What Makes An Effective Hospital Round?

By Maria Dube, MSHA, MSN, RN, CHRM – Patient Safety and Engagement

Is it time to reevaluate your hospital rounding initiatives? Are you doing all you can to institute policies to increase quality, safety, and patient engagement? As a leader of your hospital team, you may be tasked with establishing this new set of criteria for these evaluations. One of the initial key steps to take in making effective hospital rounds, is to determine and define what your team or organization is trying to accomplish by rounding.
 

Engagement is Crucial to the Mission

 

Another intangible factor is your organization’s culture – foster a culture that puts emphasis on commitment to patients and their families, such that rounding is not thought of just as an add-on task – but instead a part of an organizational effort to improve safety, quality, patient care, and patient experience. Hence, leaders and staff involvement and engagement are important in the mission. After obtaining leadership buy-in, figure out the correct strategy of how rounding can seamlessly be incorporated into (or even enhance) your team’s workflow so that participants will likely adopt what is being implemented. 

Formulating Strategies For Rounding Elements


As you begin to select and formulate your rounding disciplines, consider outlining some of these key elements to help organize your strategy:
 
  • What Is Your Goal?
  • What Is The Round Being Used For?
  • Who Is Going To Conduct The Rounds?
  • Who or What Is Being Observed?
  • Who Is Being Interviewed?
  • Where Will The Round Be Conducted?
  • When Will The Round Be Used?
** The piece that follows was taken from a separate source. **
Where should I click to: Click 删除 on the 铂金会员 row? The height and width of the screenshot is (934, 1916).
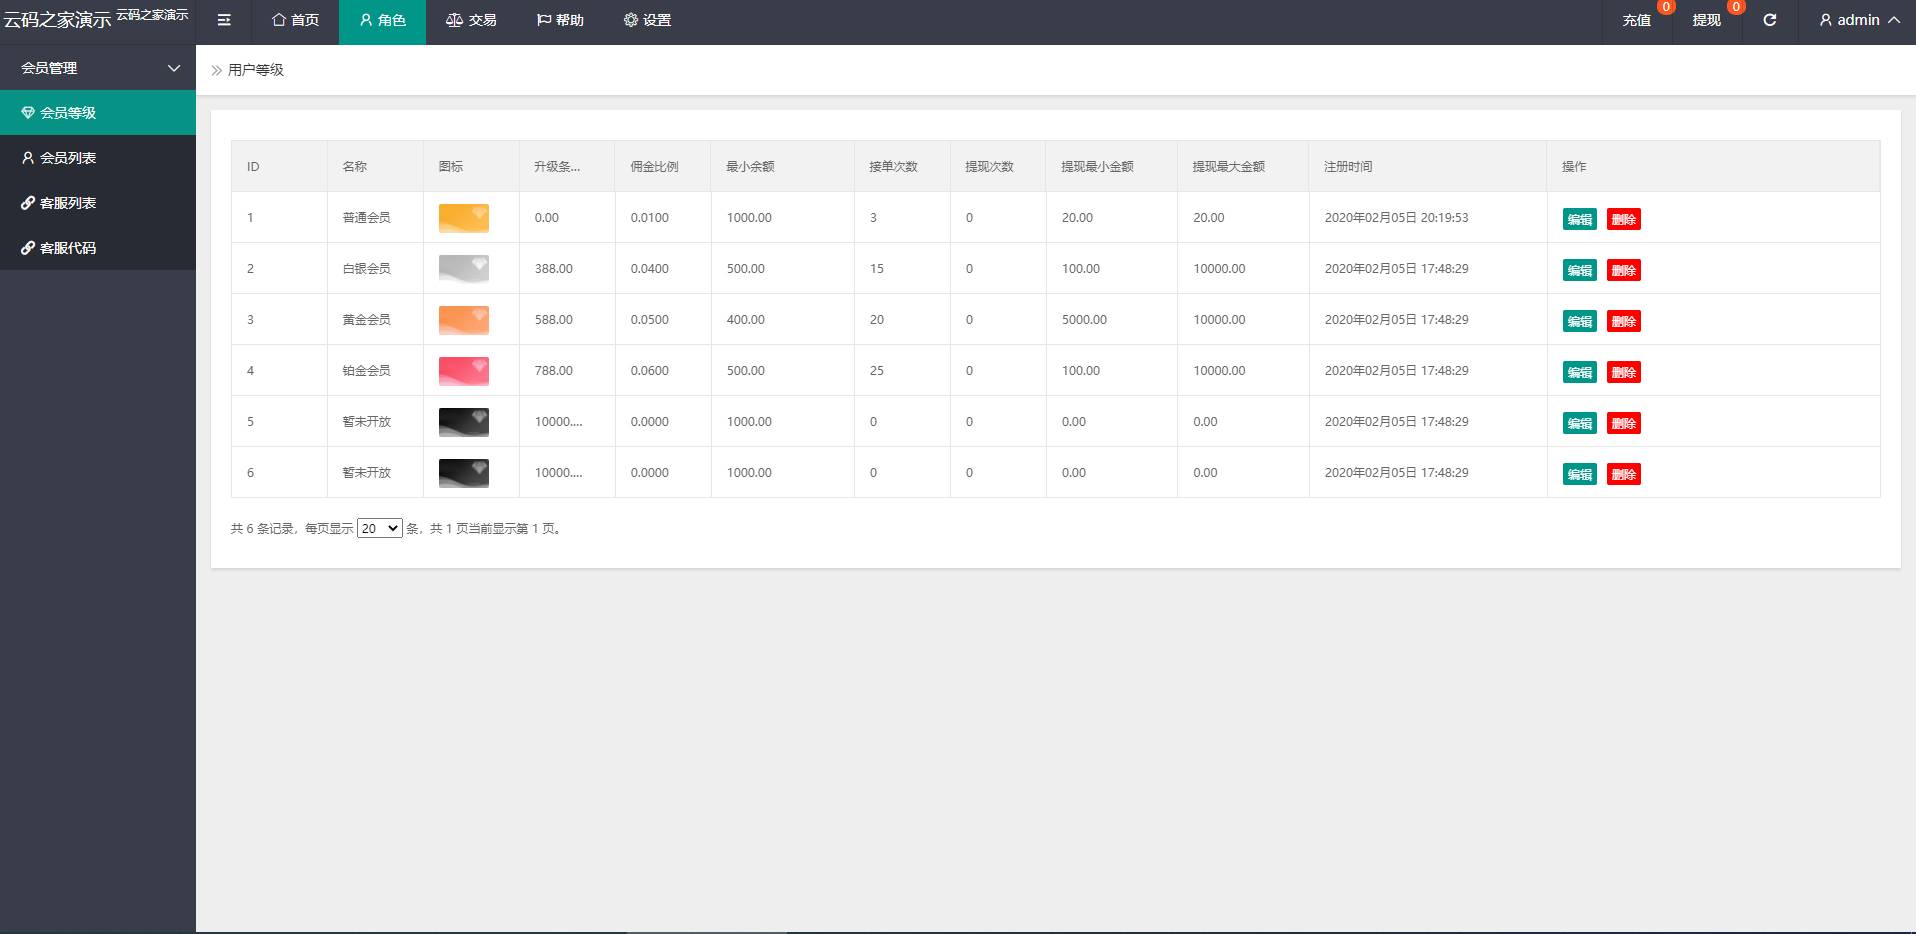pyautogui.click(x=1625, y=371)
How Frequently?
  • How Much Time Will It Take To Train The Surveyors, Educate Staff?
  • What Will Be Involved With Implementing The Technology And Automation?
  • What Criteria Will Be Set In Place For Follow-up, Reporting Communication, Process Improvement, Quality Improvement And Performance Improvement, etc.?

Create Inquisitive Rounding


For rounds that are meant to elicit feedback (e.g., patient experience rounds, leadership rounds, satisfaction and engagement rounds, etc.), our recommendation is to create rounds that are inquisitive.  For example, asking the right questions and following up on what you heard. This exercise should demonstrate the curiosity needed to obtain meaningful information, stories and potential positive solutions, and maybe even gain insights into new possibilities for action.
 

Rounds With Focused Observation


For rounds that are meant for a more focused observation, review or interview (e.g., EOC rounds, chart/record of care audit, staff competency observation/interview, CLABSI Prevention checklist, survey readiness tools, etc.), craft questions that are more direct and address what is needed to meet regulatory codes and requirements. Such rounds are used to identify areas of opportunity, observe processes or engage staff to assess their general knowledge of established safety protocols; and information gathered can be used to construct a plan of correction or to ensure deficiency free surveys.
 

Bringing Technology Into The Process 


Another component to effective rounds is bringing technology into the process. Ditch pen and paper rounding, which can contribute to more paperwork, sheets of paper getting misplaced, requires manual data analysis or additional work to communicate the deficiencies discovered. Instead, utilize computers and/or mobile devices in conjunction with digital rounding tools. 
 
Using a digital platform allows for electronic data collection and automation – flagging features, automatic alerts, automatic notification, automate the schedule, automate the follow-up, automate the reporting, etc. 
 
The use of technology will significantly help to improve the survey experience. Not only will it enhance your team’s workflow and allow more time for clinical staff to spend with patients, it will also make data collection and reporting easier. This will enable greater transparency and staff engagement, improve patient safety, and increase patient satisfaction and experience. Enabling the use of digital rounding will not only create more effective and productive rounds, is will also be a significant tool to drive improvements across your entire healthcare organization.